Васин, который, как успел рассмотреть Володя, был маленький, с большими добрыми глазами, бакенбардист, рассказал, при общем сначала молчании, а потом хохоте, как, приехав в отпуск, сначала ему были ради, а потом отец стал его посылать на работу, а за женой лесничий поручик дрожки присылал. Всё это чрезвычайно забавляло Володю. Он не только не чувствовал ни малейшего страха или неудовольствия от тесноты и тяжелого запаха в блиндаже, но ему чрезвычайно легко и приятно было.
Уже многие солдаты храпели. Вланг тоже растянулся на полу, и старый фейерверкер, расстелив шинель, крестясь, бормотал молитвы перед сном, когда Володе захотелось выйти из блиндажа — посмотреть, что на дворе делается.
— Подбирай ноги! — закричали друг другу солдаты, только-что он встал, и ноги, поджимаясь, дали ему дорогу.
Вланг, казавшийся спящим, вдруг поднял голову и схватил за полу шинели Володю.
— Ну полноте, не ходите, как можно! — заговорил он слезливо-убедительным тоном: — ведь вы еще не знаете; там беспрестанно падают ядра; лучше здесь...
Но, несмотря на просьбы Вланга, Володя выбрался из блиндажа и сел на пороге, на котором уже сидел переобуваясь Мельников.
Воздух был чистый и свежий, — особенно после блиндажа, — ночь была ясная и тихая. За гулом выстрелов слышался звук колес телег, привозивших туры и говор людей, работающих на пороховом погребе. Над головами стояло высокое звездное небо, по которому беспрестанно пробегали огненные полосы бомб; налево, в аршине, маленькое отверстие вело в другой блиндаж, в которое виднелись ноги и спины матросов, живших там, и слышались пьяные голоса их; впереди виднелось возвышение порохового погреба, мимо которого мелькали фигуры согнувшихся людей, и на котором, на самом верху, под пулями и бомбами, которые беспрестанно свистели в этом месте, стояла какая-то высокая фигура в черном пальто, с руками в карманах, и ногами притаптывала землю, которую мешками носили туда другие люди. Часто бомба пролетала и рвалась весьма близко от погреба. Солдаты, носившие землю, пригибались, сторонились: черная же фигура не двигалась, спокойно утаптывая землю ногами, и всё в той же позе оставалась на месте.

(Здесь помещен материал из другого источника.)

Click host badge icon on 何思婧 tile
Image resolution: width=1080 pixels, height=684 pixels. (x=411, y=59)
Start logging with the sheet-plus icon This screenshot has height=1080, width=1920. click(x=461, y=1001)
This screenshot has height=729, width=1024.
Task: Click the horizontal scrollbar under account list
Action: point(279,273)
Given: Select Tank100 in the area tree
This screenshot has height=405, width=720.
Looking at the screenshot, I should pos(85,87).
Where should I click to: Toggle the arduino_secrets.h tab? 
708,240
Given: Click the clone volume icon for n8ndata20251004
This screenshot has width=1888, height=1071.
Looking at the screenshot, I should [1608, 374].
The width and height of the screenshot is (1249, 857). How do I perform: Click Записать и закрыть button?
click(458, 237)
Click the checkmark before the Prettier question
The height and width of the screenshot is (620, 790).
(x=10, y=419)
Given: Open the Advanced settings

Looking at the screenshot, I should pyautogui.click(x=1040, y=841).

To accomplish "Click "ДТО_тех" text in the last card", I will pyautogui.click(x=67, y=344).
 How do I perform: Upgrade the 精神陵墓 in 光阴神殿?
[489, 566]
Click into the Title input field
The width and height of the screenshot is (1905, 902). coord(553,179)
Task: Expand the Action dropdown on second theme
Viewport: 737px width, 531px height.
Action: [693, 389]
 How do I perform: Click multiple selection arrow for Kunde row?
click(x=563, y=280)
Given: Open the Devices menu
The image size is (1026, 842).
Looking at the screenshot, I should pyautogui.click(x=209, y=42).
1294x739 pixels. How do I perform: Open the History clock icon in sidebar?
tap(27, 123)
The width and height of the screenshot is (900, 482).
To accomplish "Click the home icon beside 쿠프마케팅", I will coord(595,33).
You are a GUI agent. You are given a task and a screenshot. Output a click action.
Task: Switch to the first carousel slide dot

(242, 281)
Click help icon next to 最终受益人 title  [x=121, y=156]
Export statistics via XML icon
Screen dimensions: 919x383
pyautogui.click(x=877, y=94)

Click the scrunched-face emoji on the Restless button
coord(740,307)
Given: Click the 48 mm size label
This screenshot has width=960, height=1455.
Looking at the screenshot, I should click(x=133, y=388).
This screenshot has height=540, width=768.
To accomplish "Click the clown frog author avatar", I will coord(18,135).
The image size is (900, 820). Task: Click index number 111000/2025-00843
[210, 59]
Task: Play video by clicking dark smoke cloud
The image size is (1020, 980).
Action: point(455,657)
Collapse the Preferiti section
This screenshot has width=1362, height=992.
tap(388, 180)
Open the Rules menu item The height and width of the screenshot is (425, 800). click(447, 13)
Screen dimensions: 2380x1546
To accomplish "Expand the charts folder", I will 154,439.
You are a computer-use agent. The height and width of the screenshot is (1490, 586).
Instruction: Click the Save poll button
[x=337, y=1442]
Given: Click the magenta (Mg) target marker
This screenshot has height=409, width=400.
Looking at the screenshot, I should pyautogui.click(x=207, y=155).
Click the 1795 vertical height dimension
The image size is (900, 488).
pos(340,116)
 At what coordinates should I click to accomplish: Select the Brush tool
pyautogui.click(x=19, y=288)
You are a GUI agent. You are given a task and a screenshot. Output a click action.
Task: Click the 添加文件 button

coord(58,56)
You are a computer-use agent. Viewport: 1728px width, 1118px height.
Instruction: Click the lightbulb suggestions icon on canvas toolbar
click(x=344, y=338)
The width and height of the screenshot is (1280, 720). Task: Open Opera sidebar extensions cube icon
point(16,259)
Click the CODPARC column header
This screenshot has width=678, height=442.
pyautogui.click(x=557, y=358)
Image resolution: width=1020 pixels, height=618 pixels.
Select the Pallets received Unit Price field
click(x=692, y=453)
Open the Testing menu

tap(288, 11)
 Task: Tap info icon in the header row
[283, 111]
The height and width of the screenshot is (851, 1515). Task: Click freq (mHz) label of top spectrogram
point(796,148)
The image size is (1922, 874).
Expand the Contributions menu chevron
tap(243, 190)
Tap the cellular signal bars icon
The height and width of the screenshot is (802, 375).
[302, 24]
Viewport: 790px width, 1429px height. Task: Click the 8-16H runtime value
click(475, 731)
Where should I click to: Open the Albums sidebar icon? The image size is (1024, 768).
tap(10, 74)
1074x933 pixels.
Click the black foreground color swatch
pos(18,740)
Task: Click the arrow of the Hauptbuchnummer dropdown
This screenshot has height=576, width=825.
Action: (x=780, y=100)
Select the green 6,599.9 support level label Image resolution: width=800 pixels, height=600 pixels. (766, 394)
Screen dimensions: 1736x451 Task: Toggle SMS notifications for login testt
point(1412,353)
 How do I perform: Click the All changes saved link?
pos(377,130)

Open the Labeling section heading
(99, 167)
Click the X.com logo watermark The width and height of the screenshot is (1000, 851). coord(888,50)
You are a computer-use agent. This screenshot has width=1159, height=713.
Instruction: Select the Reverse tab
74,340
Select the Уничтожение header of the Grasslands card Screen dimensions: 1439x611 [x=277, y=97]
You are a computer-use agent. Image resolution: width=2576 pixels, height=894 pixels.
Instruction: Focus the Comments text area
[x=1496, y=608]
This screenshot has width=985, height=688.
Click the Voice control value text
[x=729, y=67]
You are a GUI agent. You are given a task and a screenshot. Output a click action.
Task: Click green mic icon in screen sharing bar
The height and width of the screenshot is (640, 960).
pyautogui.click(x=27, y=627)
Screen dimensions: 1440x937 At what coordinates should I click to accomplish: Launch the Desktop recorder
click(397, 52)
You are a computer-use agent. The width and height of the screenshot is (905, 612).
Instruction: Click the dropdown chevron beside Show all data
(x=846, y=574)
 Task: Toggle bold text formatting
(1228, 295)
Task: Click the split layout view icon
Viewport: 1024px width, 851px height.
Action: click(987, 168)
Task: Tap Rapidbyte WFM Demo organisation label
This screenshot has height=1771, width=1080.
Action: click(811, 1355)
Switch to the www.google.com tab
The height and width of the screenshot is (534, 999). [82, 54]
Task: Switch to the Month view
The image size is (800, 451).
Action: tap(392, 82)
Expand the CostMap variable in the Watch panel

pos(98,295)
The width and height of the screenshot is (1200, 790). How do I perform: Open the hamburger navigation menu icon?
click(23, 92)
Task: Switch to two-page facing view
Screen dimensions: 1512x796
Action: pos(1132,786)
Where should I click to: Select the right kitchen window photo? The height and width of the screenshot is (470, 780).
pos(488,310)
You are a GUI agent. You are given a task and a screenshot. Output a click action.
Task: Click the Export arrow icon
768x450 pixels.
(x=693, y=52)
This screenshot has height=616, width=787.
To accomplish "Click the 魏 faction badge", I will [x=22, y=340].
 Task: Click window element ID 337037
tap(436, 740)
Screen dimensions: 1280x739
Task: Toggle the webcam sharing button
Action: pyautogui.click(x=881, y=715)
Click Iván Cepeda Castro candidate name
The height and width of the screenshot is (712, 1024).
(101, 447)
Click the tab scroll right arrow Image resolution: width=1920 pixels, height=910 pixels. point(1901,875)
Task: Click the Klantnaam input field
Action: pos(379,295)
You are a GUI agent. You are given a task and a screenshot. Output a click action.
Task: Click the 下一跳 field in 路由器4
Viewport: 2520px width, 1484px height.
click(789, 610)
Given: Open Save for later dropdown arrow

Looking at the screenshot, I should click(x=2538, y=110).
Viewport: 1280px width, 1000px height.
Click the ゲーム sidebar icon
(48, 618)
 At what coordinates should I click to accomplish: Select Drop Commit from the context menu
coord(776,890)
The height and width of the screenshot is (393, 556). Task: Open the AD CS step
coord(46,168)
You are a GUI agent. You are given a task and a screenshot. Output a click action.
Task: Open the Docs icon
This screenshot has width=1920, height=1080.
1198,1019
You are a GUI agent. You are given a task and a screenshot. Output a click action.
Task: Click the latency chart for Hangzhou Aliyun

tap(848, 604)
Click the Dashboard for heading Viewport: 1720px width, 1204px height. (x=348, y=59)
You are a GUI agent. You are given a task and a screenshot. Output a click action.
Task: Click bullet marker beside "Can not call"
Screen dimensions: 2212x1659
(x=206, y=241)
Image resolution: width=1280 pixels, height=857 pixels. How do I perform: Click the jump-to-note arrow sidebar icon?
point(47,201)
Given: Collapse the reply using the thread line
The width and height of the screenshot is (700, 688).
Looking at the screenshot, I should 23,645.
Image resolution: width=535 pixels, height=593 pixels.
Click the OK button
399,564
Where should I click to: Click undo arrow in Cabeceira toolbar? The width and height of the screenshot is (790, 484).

— Кто этот черный? — спросил Володя у Мельникова.
— Не могу знать; пойду, посмотрю.
— Не ходи, не нужно.
Но Мельников, не слушая, встал, подошел к черному человеку и весьма долго так же равнодушно и недвижимо стоял около него.
— Это погребной, ваше благородие! — сказал он, возвратившись: — погребок пробило бомбой, так пехотные землю носют.